EBV-specific T-cells play key role in development of MS

enero 11, 2024
The body’s immune response to Epstein-Barr virus may play a role in causing damage in people with multiple sclerosis, according to a new study.

EBV is a member of the herpes virus family that spreads most commonly through bodily fluids, especially saliva, and can cause infectious mononucleosis, among other illnesses. The EBV infection has long been linked to MS, but how the infection might contribute to MS has not been clear. More than 95 percent of people have been infected with the virus; however, it typically remains in its latent stage and doesn’t cause any issues.
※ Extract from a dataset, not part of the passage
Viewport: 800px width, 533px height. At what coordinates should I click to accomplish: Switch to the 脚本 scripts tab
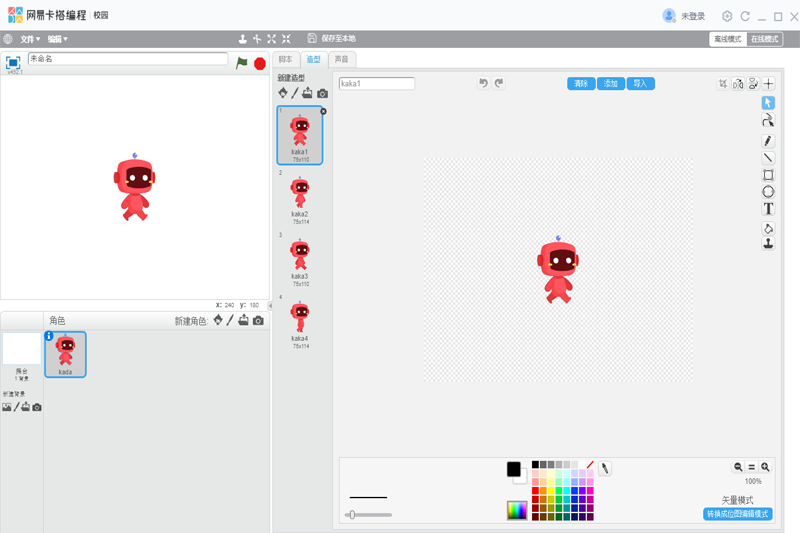pos(286,60)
In some cases, though, the T-cells specific for the EBV infection may cause problems. 

New research, led by researchers at the University of Texas Health Science Center at Houston, demonstrates that T-cells specific for EBV-infected cells are present in high numbers in the cerebrospinal fluid of people with MS at its earliest stages. 

The researchers obtained blood and cerebrospinal fluid samples from eight patients in the process of MS diagnosis. They stimulated cells from the patients’ own blood with multiple different stimuli, including EBV-infected lymphoblastoid cell lines from the same person, cell-free EBV, varicella zoster virus (chicken pox); influenza virus, and candida; they then used RNA sequencing for T-cell receptors to determine which of the stimuli the cerebrospinal fluid T-cells were responding to. 
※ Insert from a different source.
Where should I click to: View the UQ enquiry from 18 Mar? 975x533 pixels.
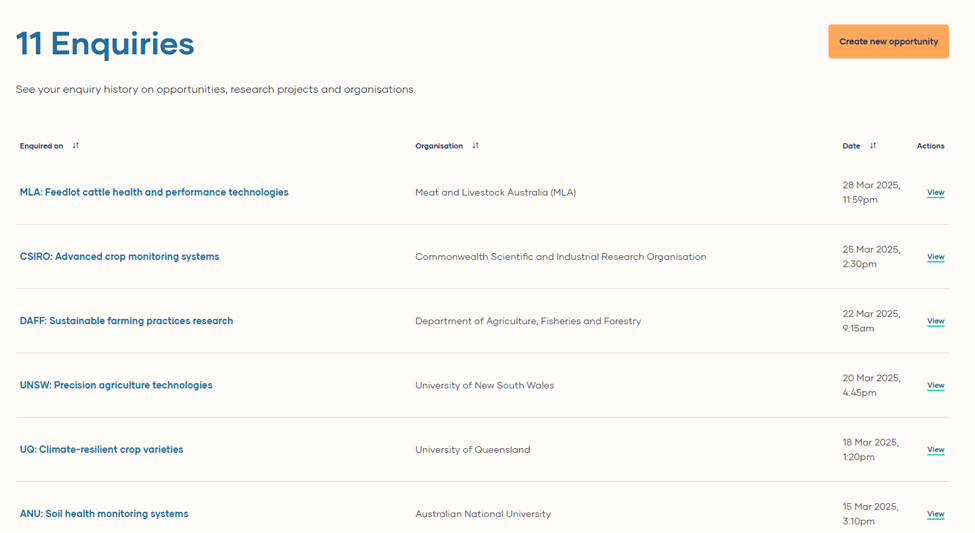point(935,450)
On average, 13 percent of the T-cells in the cerebrospinal fluid of people with the first symptoms of MS are specific for autologous B lymphocytes infected with EBV, demonstrating a clear link between EBV and MS. In the most expanded cerebrospinal fluid clones, which are highly likely to play a role in MS pathogenesis, the abundance of LCL-specific T-lymphocytes is even higher, at 47 percent. T-cells for the three other common infections did not show a similar abundance in the cerebrospinal fluid.

The study was published in the Proceedings of the National Academy of Sciences.